Coats Group (COA) has announced a $5m (£3.9m) investment in Twine Solutions, an Israeli based technology start-up that specialises in digital thread dyeing. Coats will take a 9.5 per cent stake in the company and a seat on the board.

Sage (SGE) announced this morning that Jonathan Howell has been appointed chief financial officer with effect from 10 December. Mr Howell was previously group finance director of Close Brothers Group, and prior to this, chief financial officer of the London Stock Exchange Group. He has also been non-executive director and chairman of the audit and risk committee at Sage since 2013, though he is stepping down from both positions. Former chief financial officer Steve Hare recently became Sage’s chief executive.

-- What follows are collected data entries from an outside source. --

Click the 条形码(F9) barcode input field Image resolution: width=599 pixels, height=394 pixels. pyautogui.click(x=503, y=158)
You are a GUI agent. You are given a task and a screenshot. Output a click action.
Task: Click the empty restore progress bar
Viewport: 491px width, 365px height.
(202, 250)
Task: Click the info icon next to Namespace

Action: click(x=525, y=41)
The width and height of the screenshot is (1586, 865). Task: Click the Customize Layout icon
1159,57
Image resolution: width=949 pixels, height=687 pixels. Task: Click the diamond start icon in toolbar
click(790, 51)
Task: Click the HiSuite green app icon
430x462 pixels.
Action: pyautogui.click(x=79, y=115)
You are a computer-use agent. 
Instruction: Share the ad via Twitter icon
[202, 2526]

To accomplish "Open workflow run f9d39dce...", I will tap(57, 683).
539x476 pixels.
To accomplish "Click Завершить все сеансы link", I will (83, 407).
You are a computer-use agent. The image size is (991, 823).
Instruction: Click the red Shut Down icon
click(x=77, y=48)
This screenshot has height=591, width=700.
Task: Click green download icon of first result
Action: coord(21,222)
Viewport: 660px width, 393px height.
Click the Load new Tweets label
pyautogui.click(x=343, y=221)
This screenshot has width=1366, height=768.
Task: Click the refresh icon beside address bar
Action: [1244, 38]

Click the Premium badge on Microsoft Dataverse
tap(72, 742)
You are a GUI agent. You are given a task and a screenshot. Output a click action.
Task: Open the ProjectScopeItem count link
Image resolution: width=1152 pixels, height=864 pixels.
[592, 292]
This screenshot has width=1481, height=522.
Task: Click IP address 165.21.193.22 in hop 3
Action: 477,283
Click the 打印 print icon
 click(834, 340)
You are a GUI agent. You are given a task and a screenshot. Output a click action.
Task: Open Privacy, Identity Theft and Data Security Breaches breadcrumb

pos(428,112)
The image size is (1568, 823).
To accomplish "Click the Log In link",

S4 Capital (SFOR) – the digital advertising and marketing services company – has agreed to merge with MightyHive, a market-leading programmatic solutions provider, for an enterprise value of $150m. The deal is expected to be “significantly accretive to earnings per share in the first full financial year following completion”. S4 will fund the cash portion of the consideration through a firm placing of 67.3m shares at 110p each, to raise £28.1m, and a placing and open offer to raise £45.9m. The new capital raising is being led by the Stanhope Entrepreneurs Fund. S4’s executive chairman (formerly of WPP) Sir Martin Sorrell said “The merger with MightyHive marks an important second strategic step for S4 Capital. The peanut has now morphed into a coconut, and is growing and ripening”.

Quartix (QTX) – the supplier of subscription-based vehicle tracking systems – believes adjusted cash profits is likely to exceed market expectations for the year to December 2019 by between 10 and 15 per cent. This is largely because of the group’s adoption of IFRS 15, pertaining to revenue from contracts with customers, which has increase profit and revenue in 2018. The estimate is subject to trading for November and December. Revenue and free cash flow are expected to be slightly ahead of market expectations. The shares were up 8 per cent this morning.

Ahead of its capital markets day today, Ascential (ASCL) said “overall” it is trading in line with market expectations. Total revenue to December is expected to be in the range of £345m-£349m against consensus of £344m. On a pro-forma basis, the group expects to deliver organic constant currency growth of between 9 per cent and 10 per cent for 2018. It has continued to invest in order to drive future growth, meaning adjusted cash profits are expected to come in between £101m - £103m against consensus of £103m. Adjusted diluted EPS of 15.1p to 15.6p is expected, against consensus of 15.3p.

Shares in Northgate (NTG) are up 1 per cent this morning. The group saw adjusted pre-tax profits fall back 14 per cent in the six months to October, but this was an expected side effect of management’s initiatives to improve profitability, as well as the integration of the TOM acquisition. As a result, average vehicles on hire was up 13 per cent to 92,800 and management has increased the growth target to double digits for the full year, from high single digits previously.